[Aim of the exercise]
Set down each line of the data below exactly.

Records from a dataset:

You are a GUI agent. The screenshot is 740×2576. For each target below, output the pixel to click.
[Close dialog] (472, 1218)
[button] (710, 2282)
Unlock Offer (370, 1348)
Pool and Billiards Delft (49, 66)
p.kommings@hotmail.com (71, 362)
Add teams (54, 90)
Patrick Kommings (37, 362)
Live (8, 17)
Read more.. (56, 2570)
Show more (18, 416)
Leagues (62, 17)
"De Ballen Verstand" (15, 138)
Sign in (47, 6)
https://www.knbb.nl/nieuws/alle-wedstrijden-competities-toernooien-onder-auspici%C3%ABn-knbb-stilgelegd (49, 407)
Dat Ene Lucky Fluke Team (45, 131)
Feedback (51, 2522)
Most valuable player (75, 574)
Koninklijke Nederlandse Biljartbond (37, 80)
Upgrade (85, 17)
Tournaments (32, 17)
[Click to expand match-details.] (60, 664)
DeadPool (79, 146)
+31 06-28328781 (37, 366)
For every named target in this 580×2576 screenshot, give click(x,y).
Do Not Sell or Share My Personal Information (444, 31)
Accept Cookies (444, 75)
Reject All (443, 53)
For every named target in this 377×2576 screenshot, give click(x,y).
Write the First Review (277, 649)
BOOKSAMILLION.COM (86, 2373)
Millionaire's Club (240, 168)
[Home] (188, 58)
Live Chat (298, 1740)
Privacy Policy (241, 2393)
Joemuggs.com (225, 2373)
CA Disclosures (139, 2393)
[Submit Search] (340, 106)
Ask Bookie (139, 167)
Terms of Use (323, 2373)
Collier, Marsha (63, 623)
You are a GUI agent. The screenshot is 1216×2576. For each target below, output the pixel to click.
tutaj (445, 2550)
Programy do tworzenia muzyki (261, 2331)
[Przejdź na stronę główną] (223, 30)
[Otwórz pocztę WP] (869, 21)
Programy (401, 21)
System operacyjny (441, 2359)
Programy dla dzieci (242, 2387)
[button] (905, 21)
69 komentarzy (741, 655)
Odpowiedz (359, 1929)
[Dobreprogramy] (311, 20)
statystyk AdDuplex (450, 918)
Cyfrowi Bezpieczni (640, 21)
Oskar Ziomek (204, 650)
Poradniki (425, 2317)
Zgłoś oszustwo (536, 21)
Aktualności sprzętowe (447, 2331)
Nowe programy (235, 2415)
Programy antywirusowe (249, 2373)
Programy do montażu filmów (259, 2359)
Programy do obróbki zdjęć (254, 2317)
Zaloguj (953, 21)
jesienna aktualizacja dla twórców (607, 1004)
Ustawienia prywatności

[Exercise result]
You are a GUI agent. The screenshot is 740×2576. For each target below, output the pixel to click.
[Close dialog] (472, 1218)
[button] (710, 2282)
Unlock Offer (370, 1348)
Pool and Billiards Delft (49, 66)
p.kommings@hotmail.com (71, 362)
Add teams (54, 90)
Patrick Kommings (37, 362)
Live (8, 17)
Read more.. (56, 2570)
Show more (18, 416)
Leagues (62, 17)
"De Ballen Verstand" (15, 138)
Sign in (47, 6)
https://www.knbb.nl/nieuws/alle-wedstrijden-competities-toernooien-onder-auspici%C3%ABn-knbb-stilgelegd (49, 407)
Dat Ene Lucky Fluke Team (45, 131)
Feedback (51, 2522)
Most valuable player (75, 574)
Koninklijke Nederlandse Biljartbond (37, 80)
Upgrade (85, 17)
Tournaments (32, 17)
[Click to expand match-details.] (60, 664)
DeadPool (79, 146)
+31 06-28328781 (37, 366)
For every named target in this 580×2576 screenshot, give click(x,y).
Do Not Sell or Share My Personal Information (444, 31)
Accept Cookies (444, 75)
Reject All (443, 53)
For every named target in this 377×2576 screenshot, give click(x,y).
Write the First Review (277, 649)
BOOKSAMILLION.COM (86, 2373)
Millionaire's Club (240, 168)
[Home] (188, 58)
Live Chat (298, 1740)
Privacy Policy (241, 2393)
Joemuggs.com (225, 2373)
CA Disclosures (139, 2393)
[Submit Search] (340, 106)
Ask Bookie (139, 167)
Terms of Use (323, 2373)
Collier, Marsha (63, 623)
You are a GUI agent. The screenshot is 1216×2576. For each target below, output the pixel to click.
tutaj (445, 2550)
Programy do tworzenia muzyki (261, 2331)
[Przejdź na stronę główną] (223, 30)
[Otwórz pocztę WP] (869, 21)
Programy (401, 21)
System operacyjny (441, 2359)
Programy dla dzieci (242, 2387)
[button] (905, 21)
69 komentarzy (741, 655)
Odpowiedz (359, 1929)
[Dobreprogramy] (311, 20)
statystyk AdDuplex (450, 918)
Cyfrowi Bezpieczni (640, 21)
Oskar Ziomek (204, 650)
Poradniki (425, 2317)
Zgłoś oszustwo (536, 21)
Aktualności sprzętowe (447, 2331)
Nowe programy (235, 2415)
Programy antywirusowe (249, 2373)
Programy do montażu filmów (259, 2359)
Programy do obróbki zdjęć (254, 2317)
Zaloguj (953, 21)
jesienna aktualizacja dla twórców (607, 1004)
Ustawienia prywatności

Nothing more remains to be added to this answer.